* **TO BE DONE**:
Reproduce the following records word for word, keeping every line in its original order.

* **SOURCE MATERIAL**:
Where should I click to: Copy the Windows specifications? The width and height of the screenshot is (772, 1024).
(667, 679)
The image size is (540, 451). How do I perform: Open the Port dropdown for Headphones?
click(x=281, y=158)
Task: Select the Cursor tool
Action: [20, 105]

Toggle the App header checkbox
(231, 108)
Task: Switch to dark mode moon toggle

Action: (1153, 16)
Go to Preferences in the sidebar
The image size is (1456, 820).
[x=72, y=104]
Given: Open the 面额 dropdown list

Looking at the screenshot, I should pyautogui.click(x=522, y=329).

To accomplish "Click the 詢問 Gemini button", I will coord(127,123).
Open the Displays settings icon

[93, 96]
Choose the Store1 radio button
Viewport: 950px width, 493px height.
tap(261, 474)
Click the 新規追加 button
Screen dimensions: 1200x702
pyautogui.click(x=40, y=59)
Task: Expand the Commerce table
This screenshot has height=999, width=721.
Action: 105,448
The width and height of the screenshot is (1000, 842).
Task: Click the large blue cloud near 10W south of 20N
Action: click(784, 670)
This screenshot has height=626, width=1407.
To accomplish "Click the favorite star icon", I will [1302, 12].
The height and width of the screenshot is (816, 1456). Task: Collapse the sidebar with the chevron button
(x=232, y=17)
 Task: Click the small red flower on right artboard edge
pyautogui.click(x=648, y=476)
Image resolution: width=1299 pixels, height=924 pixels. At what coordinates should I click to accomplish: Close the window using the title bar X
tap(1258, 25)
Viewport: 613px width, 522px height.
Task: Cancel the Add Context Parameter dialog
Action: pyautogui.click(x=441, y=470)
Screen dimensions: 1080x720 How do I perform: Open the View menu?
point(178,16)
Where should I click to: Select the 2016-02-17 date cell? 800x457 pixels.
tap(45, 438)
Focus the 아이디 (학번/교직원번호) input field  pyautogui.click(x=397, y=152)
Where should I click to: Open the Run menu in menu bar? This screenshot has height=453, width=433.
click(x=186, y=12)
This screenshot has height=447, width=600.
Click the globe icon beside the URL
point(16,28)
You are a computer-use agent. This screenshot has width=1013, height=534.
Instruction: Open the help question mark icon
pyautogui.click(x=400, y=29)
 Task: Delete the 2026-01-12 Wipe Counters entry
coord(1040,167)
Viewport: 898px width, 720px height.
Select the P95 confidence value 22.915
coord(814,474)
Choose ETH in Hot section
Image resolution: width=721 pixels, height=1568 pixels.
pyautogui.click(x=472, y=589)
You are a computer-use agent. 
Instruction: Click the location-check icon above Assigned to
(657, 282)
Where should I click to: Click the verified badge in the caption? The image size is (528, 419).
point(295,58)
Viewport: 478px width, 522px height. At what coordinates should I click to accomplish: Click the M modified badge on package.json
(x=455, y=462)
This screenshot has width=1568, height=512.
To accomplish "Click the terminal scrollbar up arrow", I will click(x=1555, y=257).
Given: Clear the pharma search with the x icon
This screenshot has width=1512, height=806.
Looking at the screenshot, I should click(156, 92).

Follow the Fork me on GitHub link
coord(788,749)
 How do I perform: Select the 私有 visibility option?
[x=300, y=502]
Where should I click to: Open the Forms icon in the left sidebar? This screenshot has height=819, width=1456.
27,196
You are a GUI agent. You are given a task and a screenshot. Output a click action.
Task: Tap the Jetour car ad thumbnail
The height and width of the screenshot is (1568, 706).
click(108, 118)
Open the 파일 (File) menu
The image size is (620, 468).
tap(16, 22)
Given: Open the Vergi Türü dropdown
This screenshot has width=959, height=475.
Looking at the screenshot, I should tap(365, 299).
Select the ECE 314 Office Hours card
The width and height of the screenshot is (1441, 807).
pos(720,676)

* **SOLUTION TO THIS TASK**:
Where should I click to: Copy the Windows specifications? The width and height of the screenshot is (772, 1024).
(667, 679)
The image size is (540, 451). How do I perform: Open the Port dropdown for Headphones?
click(x=281, y=158)
Task: Select the Cursor tool
Action: [20, 105]

Toggle the App header checkbox
(231, 108)
Task: Switch to dark mode moon toggle

Action: (1153, 16)
Go to Preferences in the sidebar
The image size is (1456, 820).
[x=72, y=104]
Given: Open the 面额 dropdown list

Looking at the screenshot, I should pyautogui.click(x=522, y=329).

To accomplish "Click the 詢問 Gemini button", I will coord(127,123).
Open the Displays settings icon

[93, 96]
Choose the Store1 radio button
Viewport: 950px width, 493px height.
tap(261, 474)
Click the 新規追加 button
Screen dimensions: 1200x702
pyautogui.click(x=40, y=59)
Task: Expand the Commerce table
This screenshot has height=999, width=721.
Action: 105,448
The width and height of the screenshot is (1000, 842).
Task: Click the large blue cloud near 10W south of 20N
Action: click(784, 670)
This screenshot has height=626, width=1407.
To accomplish "Click the favorite star icon", I will [1302, 12].
The height and width of the screenshot is (816, 1456). Task: Collapse the sidebar with the chevron button
(x=232, y=17)
 Task: Click the small red flower on right artboard edge
pyautogui.click(x=648, y=476)
Image resolution: width=1299 pixels, height=924 pixels. At what coordinates should I click to accomplish: Close the window using the title bar X
tap(1258, 25)
Viewport: 613px width, 522px height.
Task: Cancel the Add Context Parameter dialog
Action: pyautogui.click(x=441, y=470)
Screen dimensions: 1080x720 How do I perform: Open the View menu?
point(178,16)
Where should I click to: Select the 2016-02-17 date cell? 800x457 pixels.
tap(45, 438)
Focus the 아이디 (학번/교직원번호) input field  pyautogui.click(x=397, y=152)
Where should I click to: Open the Run menu in menu bar? This screenshot has height=453, width=433.
click(x=186, y=12)
This screenshot has height=447, width=600.
Click the globe icon beside the URL
point(16,28)
You are a computer-use agent. This screenshot has width=1013, height=534.
Instruction: Open the help question mark icon
pyautogui.click(x=400, y=29)
 Task: Delete the 2026-01-12 Wipe Counters entry
coord(1040,167)
Viewport: 898px width, 720px height.
Select the P95 confidence value 22.915
coord(814,474)
Choose ETH in Hot section
Image resolution: width=721 pixels, height=1568 pixels.
pyautogui.click(x=472, y=589)
You are a computer-use agent. 
Instruction: Click the location-check icon above Assigned to
(657, 282)
Where should I click to: Click the verified badge in the caption? The image size is (528, 419).
point(295,58)
Viewport: 478px width, 522px height. At what coordinates should I click to accomplish: Click the M modified badge on package.json
(x=455, y=462)
This screenshot has width=1568, height=512.
To accomplish "Click the terminal scrollbar up arrow", I will click(x=1555, y=257).
Given: Clear the pharma search with the x icon
This screenshot has width=1512, height=806.
Looking at the screenshot, I should click(156, 92).

Follow the Fork me on GitHub link
coord(788,749)
 How do I perform: Select the 私有 visibility option?
[x=300, y=502]
Where should I click to: Open the Forms icon in the left sidebar? This screenshot has height=819, width=1456.
27,196
You are a GUI agent. You are given a task and a screenshot. Output a click action.
Task: Tap the Jetour car ad thumbnail
The height and width of the screenshot is (1568, 706).
click(108, 118)
Open the 파일 (File) menu
The image size is (620, 468).
tap(16, 22)
Given: Open the Vergi Türü dropdown
This screenshot has width=959, height=475.
Looking at the screenshot, I should tap(365, 299).
Select the ECE 314 Office Hours card
The width and height of the screenshot is (1441, 807).
pos(720,676)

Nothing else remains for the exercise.